先発ローテーション入りの期待
春季キャンプを終えたこの時期、巨人とヤクルト間で交換トレードが成立。田口麗斗が巨人からヤクルトへ、廣岡大志がヤクルトから巨人へ移籍することが決まった。2年連続最下位と低迷しているヤクルトが獲得した田口は、2016年・2017年と2年連続2桁勝利を記録しており通算36勝(37敗)を挙げている。
ヤクルトの投手陣で36勝を上回る勝ち星をマークしているのは、石川雅規(173勝)と小川泰弘(75勝)、そして今シーズンから加わるバンデンハーク(43勝)の3人のみ。高津臣吾監督は「先発として期待している」とコメントしており、先発ローテーションはもちろん、柱としての期待も大きい。長年、石川に次ぐ先発左腕が出てきてない現状を打破する可能性も十分にありそうだ。
1995年生まれ世代トップの勝ち星をマーク
田口は2013年ドラフト3位で指名を受け、広島新庄高から巨人へ入団した。甲子園出場経験はないが、3年夏の広島大会決勝における山岡泰輔(瀬戸内高/現オリックス)との死闘は語り草となっている。

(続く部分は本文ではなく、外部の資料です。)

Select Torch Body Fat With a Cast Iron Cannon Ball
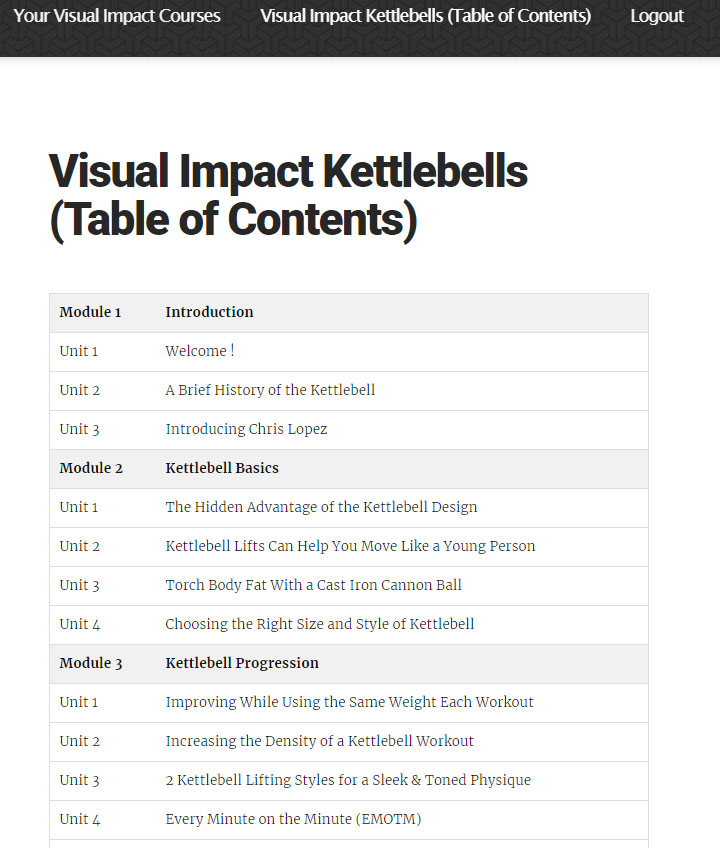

両投手ともに延長15回を完封。再試合で山岡が9回完封、田口が8回1失点とともに好投するが、わずか1点差で甲子園出場を逃した。そういった活躍もあり、甲子園終了後に行われた世界選手権に日本代表として選出されている。
同じく高卒でプロ入りした選手のなかには松井裕樹(桐光学園高→楽天1位)や森友哉(大阪桐蔭高→西武1位)、渡邉諒(東海大甲府高→日本ハム1位)といった1位指名を受けた選手もいる。また、ドラフト中位・下位指名には、平良拳太郎(北山高→巨人5位/現DeNA)や二木康太(鹿児島情報高→ロッテ6位)ら、現在では戦力としてチームに欠かせない選手も多い。

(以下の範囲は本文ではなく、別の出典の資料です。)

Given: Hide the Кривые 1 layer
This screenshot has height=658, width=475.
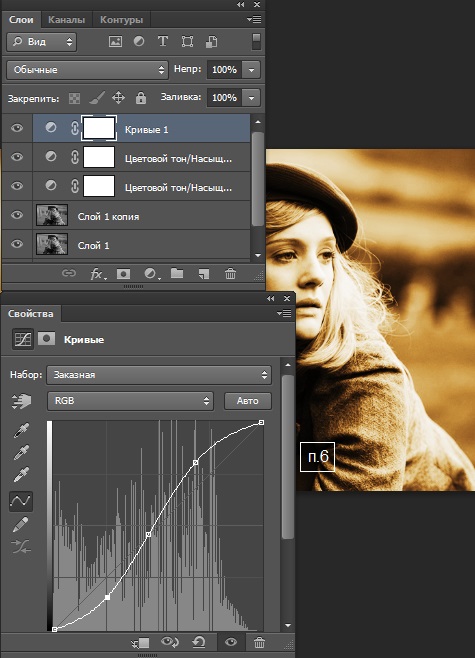Looking at the screenshot, I should click(x=17, y=128).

大学や社会人を経由してプロ入りした選手には、高校時代のライバルともいえる山岡(東京ガス→2016年オリックス1位)、東克樹(立命館大→2017年DeNA1位)、高橋礼(専修大→2017年ソフトバンク2位)、周東佑京(東農大オホーツク→2017年ソフトバンク育成2位)と、こちらも好選手の名前が並ぶ。
そんな粒ぞろいの1995年生まれ世代(1995年4月2日〜1996年4月1日生まれ)のなかで、田口は現役トップとなる勝ち星を積み重ねてきた。今年26歳とまだまだ若く、今後も世代トップ集団のひとりとして球界を引っ張っていったとしても、なんら不思議ではないだろう。
昨季のBB%はヤクルトで3位相当
高津監督は田口について「すごく制球の良い投手」と評価しており、コントロールの良さを買っている。昨シーズンの制球力を示す指標のひとつであるBB%(対戦打者に対する与四球の割合)は6.9%。

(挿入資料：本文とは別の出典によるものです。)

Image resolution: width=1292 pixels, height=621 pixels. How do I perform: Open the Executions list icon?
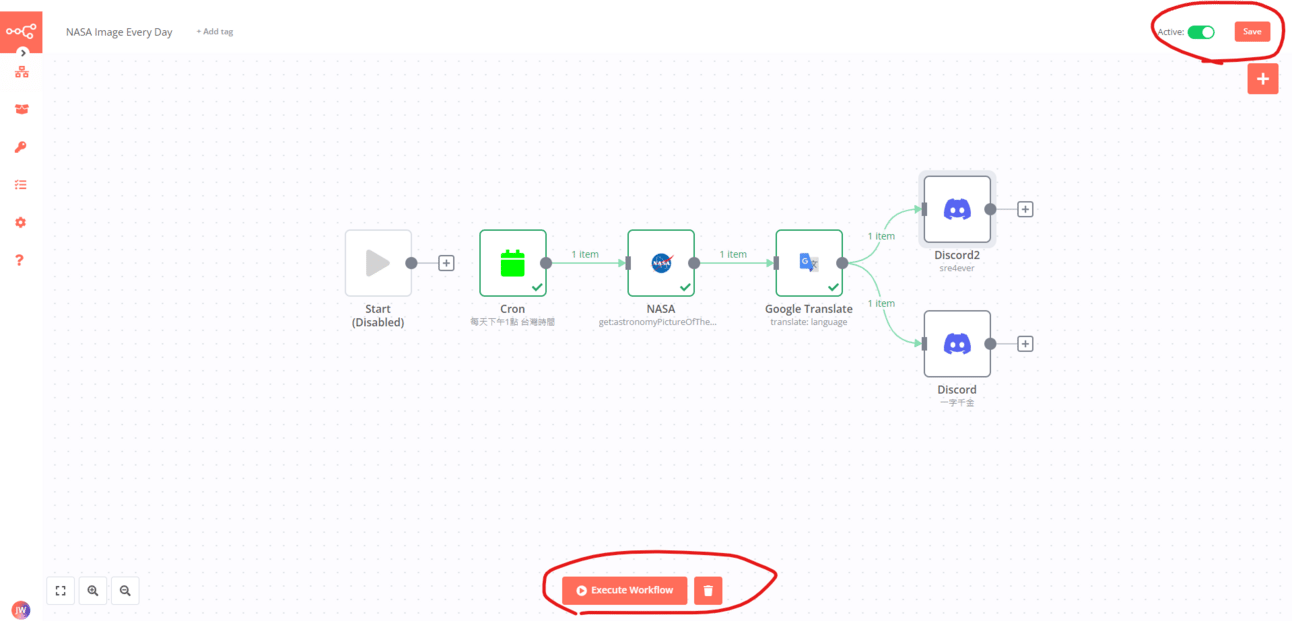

ヤクルトの投手陣(50回以上)で昨シーズン6.9%を切ったのは、小川(5.6%)と石川(5.7%)のみ。高梨裕稔で9.2%、スアレスで9.5%だった。四球で大崩れするリスクが少ないのは心強い。また、2015年の一軍デビューから一度も10%を超えていない。通算でも7.2%となっており、その制球力の良さは折り紙付きだ。
年齢的にもこれから脂が乗ってくるであろう田口。入団会見で自身が語ったように、是非ともジャイアンツの連覇を阻止し、ヤクルトが優勝するためのピースの1つになって欲しいところだ。